Matt Waldron is a director of financial reporting policy at CFA Institute. He drafts position papers and comment letters, representing membership interests regarding financial reporting and disclosure proposals issued by the FASB, the IASB, and others.

1 thought on “Toshiba Scandal: Should Outgoing CFO Have Chaired the Audit Committee?”

  1. This issue of corporate governance among Asian companies is very important, and I am pleased to see the CFA through Matt Waldron remind investors about some of its challenges. What may seem to be compliance on the face of it can fall apart in the detail. As pointed out by the author, it is a clear red flag that an ex CFO subsequently became a member of the audit committee. Another good reason why investor expertise in due diligence is so important, even with big corporations. For many institutions, this is an expertise gap that has yet to be filled

    In Asia, there can be an attitude of “keeping things within the corporate family”, where the regional cultural characteristic of collectivism (generally a highly successful business practice) has a side to it that may be inappropriately exploited. This also extends to matters such as related party transactions.

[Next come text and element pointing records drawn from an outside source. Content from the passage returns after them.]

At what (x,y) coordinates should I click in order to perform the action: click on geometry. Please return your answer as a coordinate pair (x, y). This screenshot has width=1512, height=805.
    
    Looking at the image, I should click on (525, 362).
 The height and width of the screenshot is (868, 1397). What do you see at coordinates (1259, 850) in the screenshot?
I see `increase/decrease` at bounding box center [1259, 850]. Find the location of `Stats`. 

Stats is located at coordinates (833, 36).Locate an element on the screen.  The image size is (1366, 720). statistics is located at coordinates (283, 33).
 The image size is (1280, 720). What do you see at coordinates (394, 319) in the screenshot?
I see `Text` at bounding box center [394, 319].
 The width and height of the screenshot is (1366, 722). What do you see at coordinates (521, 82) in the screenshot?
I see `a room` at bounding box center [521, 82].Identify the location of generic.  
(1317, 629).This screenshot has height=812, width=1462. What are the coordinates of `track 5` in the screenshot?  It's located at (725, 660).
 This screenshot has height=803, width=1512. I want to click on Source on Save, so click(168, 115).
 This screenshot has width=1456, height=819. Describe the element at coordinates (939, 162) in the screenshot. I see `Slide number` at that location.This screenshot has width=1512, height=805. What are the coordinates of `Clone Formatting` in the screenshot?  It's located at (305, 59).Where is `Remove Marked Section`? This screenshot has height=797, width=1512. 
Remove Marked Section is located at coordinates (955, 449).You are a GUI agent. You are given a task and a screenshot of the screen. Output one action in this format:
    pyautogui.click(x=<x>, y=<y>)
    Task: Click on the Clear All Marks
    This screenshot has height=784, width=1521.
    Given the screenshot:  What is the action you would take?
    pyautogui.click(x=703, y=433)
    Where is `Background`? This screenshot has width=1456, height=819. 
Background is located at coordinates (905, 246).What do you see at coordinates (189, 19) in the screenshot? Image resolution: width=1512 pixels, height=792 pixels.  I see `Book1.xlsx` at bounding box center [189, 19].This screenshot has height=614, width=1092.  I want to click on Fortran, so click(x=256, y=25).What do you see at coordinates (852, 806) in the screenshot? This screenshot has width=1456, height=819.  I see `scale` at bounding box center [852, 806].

A few years back the CFA published an excellent article called “Related-Party Transactions: Cautionary Tales for Investors in Asia” that I encourage all to read:

    http://www.cfainstitute.org/learning/products/publications/ccb/Pages/ccb.v2009.n1.1.aspx

    What may be considered to be a historically acceptable business practice in one region may clash with modern governance ethics or practices elsewhere in the world to the extent that familiarity across the board, rather than with just one region, is needed to identify potential clashes.